In recent decades, a worldwide effort involving multiple international agencies, national governments, state and local governments, NGOs and employers' and workers’organisations, etc. have now started to abolish child labour. There is greater acceptance from governments to acknowledge child labour as a serious problem, and they are ready to cooperate with international organisations and NGOs to eradicate child labour. The National Human Rights Commission has also been concerned about the employment of child labour in the country as it leads to denial of the basic human rights of children guaranteed by the constitution and the international covenants.

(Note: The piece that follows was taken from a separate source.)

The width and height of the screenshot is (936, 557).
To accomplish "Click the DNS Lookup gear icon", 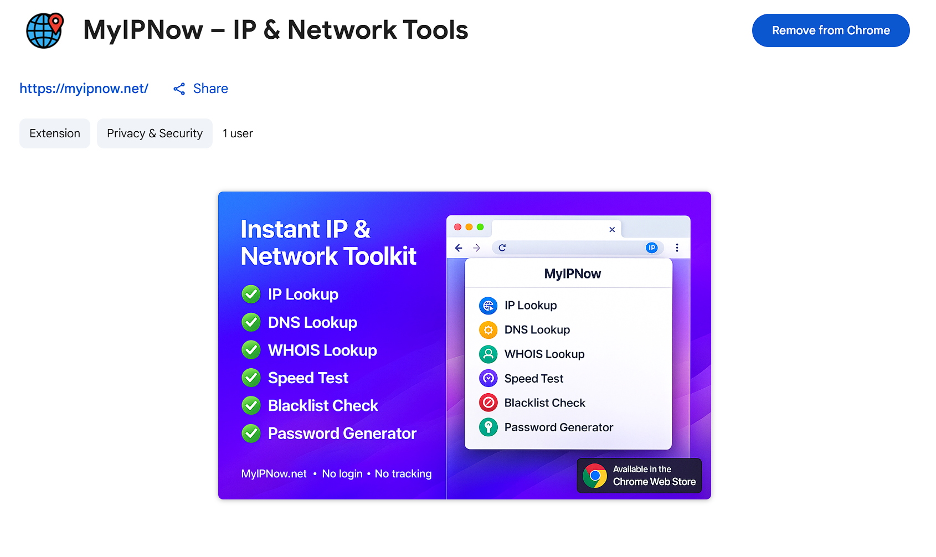I will pos(488,329).
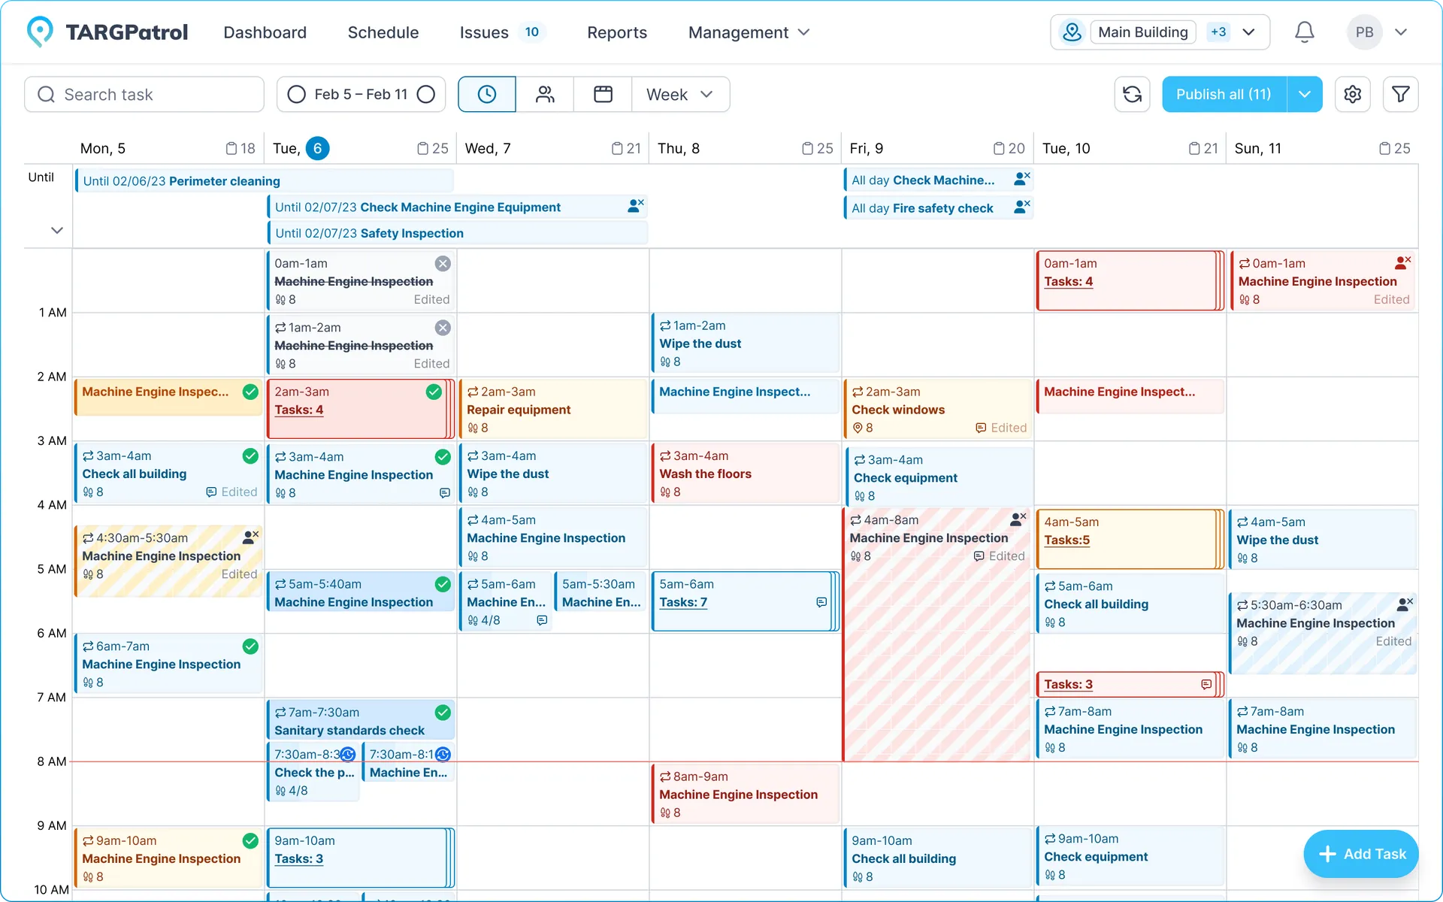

Children become the future leaders of the nation; they should be nourished and cared for very attentively, especially by their parents. They should be given full time to enjoy their childhood and study in school. And, it is possible only when we protect them from child labour. Education is the birthright of every child. Childhood is their learning and growing period during which they should not be involved in any jobs. They should be kept completely away from child labour. The government must strictly enforce measures to stop child labour and make school affordable. The enforcement machinery should provide more manpower and logistic support. Existing child labour laws need to be enforced effectively. The implementing authorities should be trained and sensitised to child labour, relevant laws, and penalising the offenders. Not only the government, but businesses, social partners, the financial sector, and civil society must take strong action to address the root causes and determinants of these human rights violations at work to achieve SDG target 8.7. Let us give children a future of peace!(The writer acknowledges with gratitude the different sources of information.)
The writer is the Assistant Professor,
Department of Public Administration, Jagannath University, Dhaka.